String interning is a process in which a String object is moved into String pool.
You may have read that objects in the string pool are shared. Reference to a String object in the pool is shared in place of all those string literals that have same value as this String object has. This prevents the creation of new String objects.
Thus the main purpose of string interning is to save memory and increase performance of application by reducing the creation of new String objects.
Note: As described in this [article] when we say that String Pool contains String objects it actually means that String Pool contains 'references' to those String objects. Actual String objects are stored in permanent generation memory area. For the sake of convenience we use to say that String Pool contains String objects.
As you know that strings in Java can be created in two ways:
1) Using string literals and
2) Using "new" operator.
Strings created using String literals
Strings created using string literals are automatically interned and stored in string pool.
For example,
String s="John";
In above statement we have created a String object s using literal John. This string object would be automatically interned i.e automatically stored in string pool.

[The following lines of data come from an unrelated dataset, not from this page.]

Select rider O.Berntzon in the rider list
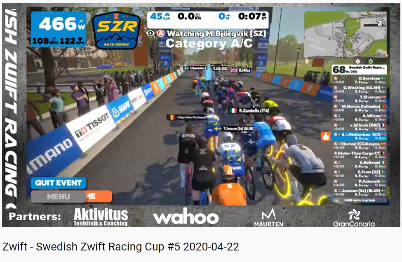 click(x=359, y=80)
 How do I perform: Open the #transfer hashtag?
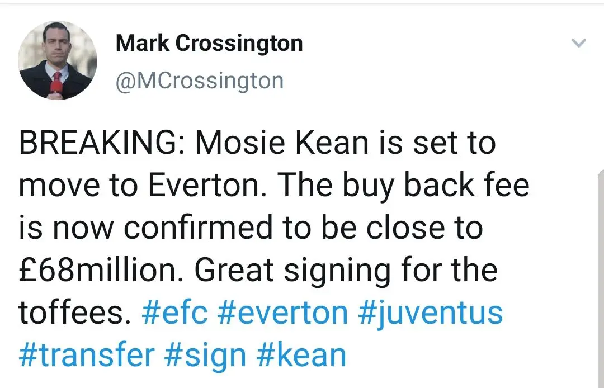coord(87,356)
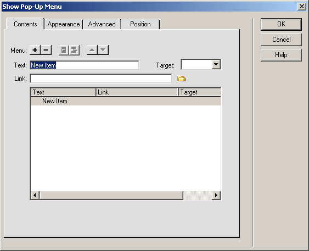Move item up with the up arrow
The height and width of the screenshot is (251, 309).
click(x=92, y=50)
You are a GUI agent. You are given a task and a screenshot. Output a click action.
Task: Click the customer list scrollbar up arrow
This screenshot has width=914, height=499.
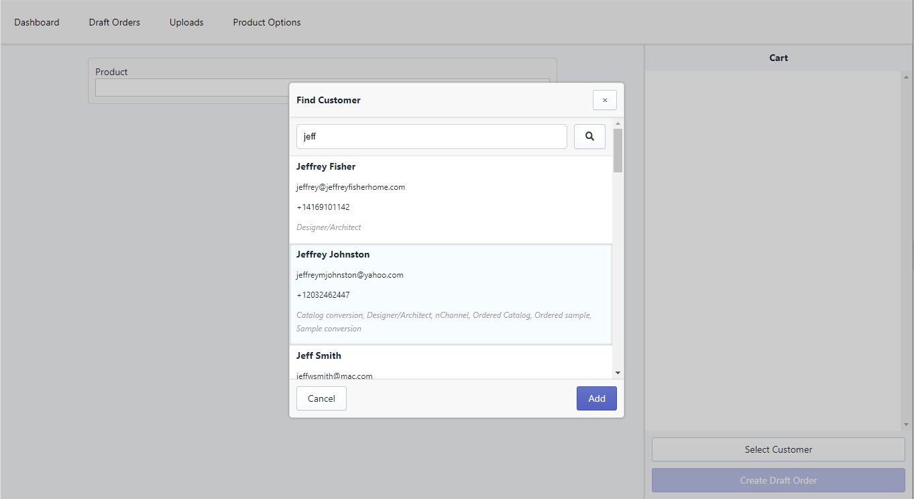tap(618, 123)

If we create two more strings with same value as:
String s1="John";
String s2="John";
All three reference variables - s,s1 and s2 would be pointing to same String object in the string pool.
Example,
public class StringInterning{
public static void main(String[] args){
String s="John";
String s1="John";
String s2="John";
System.out.println(s==s1); //will print true
System.out.println(s1==s2); //will print true
System.out.println(s==s2); //will print true
}
}
If these strings would not get automatically interned then there s, s1 and s2 would be pointing to three different string objects with same value.
String created using new operator
Note: Creating strings using new operator is not a good practice.
Strings created using new operator need to be interned explicitly.They do not get automatically interned. For example,
String s= new String("John");
Here s will not get interned automatically and would NOT be stored in string pool.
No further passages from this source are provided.